Perhaps I may put the context. It always strikes me as being a particular cruelty of fate that people who are going to work or about their own engagements on a train come to their death. It would have been possible to make a Statement, as the noble Lord said, which contained virtually nothing; I wonder where contempt for the House would there have lain. This is a matter 1033 of serious, grave and national importance. My noble friend Lord Macdonald of Tradeston intends to make a Statement to the House tomorrow. By that time he hopes that he will have had a first preliminary report from the inspectorate. That is showing a decent regard for Parliament—indeed, for the only House which is presently sitting. I repeat: in my mind it is better to show a decent regard for those who have lost life or have been injured, to commend those who have discharged their public duty nobly and honourably and to wait until tomorrow so that my noble friend Lord Macdonald will be able to help the House in a way that he has a duty to do.

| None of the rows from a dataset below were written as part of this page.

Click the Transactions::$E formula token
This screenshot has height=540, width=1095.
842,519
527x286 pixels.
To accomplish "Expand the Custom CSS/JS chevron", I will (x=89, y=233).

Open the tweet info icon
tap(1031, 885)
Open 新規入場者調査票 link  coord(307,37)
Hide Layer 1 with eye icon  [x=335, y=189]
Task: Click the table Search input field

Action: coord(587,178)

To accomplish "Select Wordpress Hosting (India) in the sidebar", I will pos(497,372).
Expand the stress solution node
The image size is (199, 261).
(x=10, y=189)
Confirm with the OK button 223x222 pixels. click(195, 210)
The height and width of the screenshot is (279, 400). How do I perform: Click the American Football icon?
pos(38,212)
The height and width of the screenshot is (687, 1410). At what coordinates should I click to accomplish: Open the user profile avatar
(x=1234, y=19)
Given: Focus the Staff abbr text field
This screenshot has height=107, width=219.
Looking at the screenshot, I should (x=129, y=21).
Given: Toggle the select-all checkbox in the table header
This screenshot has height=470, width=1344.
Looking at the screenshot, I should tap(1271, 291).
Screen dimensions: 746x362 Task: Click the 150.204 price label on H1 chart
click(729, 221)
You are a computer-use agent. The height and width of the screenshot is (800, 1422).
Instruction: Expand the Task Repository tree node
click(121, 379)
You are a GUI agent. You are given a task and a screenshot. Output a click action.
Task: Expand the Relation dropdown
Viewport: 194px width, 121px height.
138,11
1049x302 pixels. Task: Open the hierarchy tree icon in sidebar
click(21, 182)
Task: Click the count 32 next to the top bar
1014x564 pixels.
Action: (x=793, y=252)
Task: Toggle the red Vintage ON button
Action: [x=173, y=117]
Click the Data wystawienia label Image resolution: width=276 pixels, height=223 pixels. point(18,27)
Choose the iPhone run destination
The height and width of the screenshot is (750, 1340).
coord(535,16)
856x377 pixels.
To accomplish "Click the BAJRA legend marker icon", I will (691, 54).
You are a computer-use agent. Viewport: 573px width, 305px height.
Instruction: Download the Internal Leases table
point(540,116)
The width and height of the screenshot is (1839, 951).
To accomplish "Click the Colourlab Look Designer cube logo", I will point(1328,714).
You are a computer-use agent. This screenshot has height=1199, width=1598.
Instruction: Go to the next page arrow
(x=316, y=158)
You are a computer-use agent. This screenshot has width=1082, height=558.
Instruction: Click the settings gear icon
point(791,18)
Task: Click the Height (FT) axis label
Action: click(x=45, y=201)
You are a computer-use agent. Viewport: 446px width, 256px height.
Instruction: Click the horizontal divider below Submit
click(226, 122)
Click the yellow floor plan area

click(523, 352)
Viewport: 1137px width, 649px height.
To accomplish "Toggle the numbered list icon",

I do not propose to say anything further because I do not think that it is decent or appropriate to do so.
§ Lord Marsh
My Lords, as one who has been offered and refused the resignation of a chief executive of a large nationalised industry, in very similar circumstances, perhaps I may say how much I agree with the remarks which have been made.
None of us has any idea at this stage what caused the incident and no one can do anything to assist. The sole effect of discussion of an incident of this type at this stage is increased distress and a blurring of the issues at stake. It is a problem which understandably occurs with the press and which is only exacerbated by early knee-jerk Statements.
§ Lord Trefgarne
My Lords, I have had the privilege of sitting on the Government Front Bench in circumstances very similar to those which now pertain as regards the noble Lord, Lord Macdonald of Tradeston.
I recall a similar incident, an air accident—an area for which I then had responsibility—involving a helicopter crash in the North Sea. The House of Commons was not sitting. The late Lord Soames was on the telephone to me at eleven o'clock in the morning saying, "You must make a Statement this afternoon". I prepared the Statement and made it.
I believe that the views of the Opposition and Back-Bench Members of the House should have been taken into account. Whatever the noble Lord, Lord Macdonald, thought he was or was not able to say, I, too, think that he should have been at the Dispatch Box to make a Statement.
§ Lord Clinton-Davis
My Lords, as one who had responsibility in this area in opposition, perhaps I may say that I agree 100 per cent with the statement made by my noble and learned friend Lord Williams of Mostyn. I think it much better that we pause and consider what has happened at the earliest opportunity—tomorrow. I am sad that the noble Lord the Leader of the Opposition has taken the view that he has. I hope that the noble Lord will agree that this is not a party matter. It is a matter where all of us are entitled to exercise our point of view but, frankly, it is no use doing so one day after the tragedy has occurred. Does the noble Lord agree?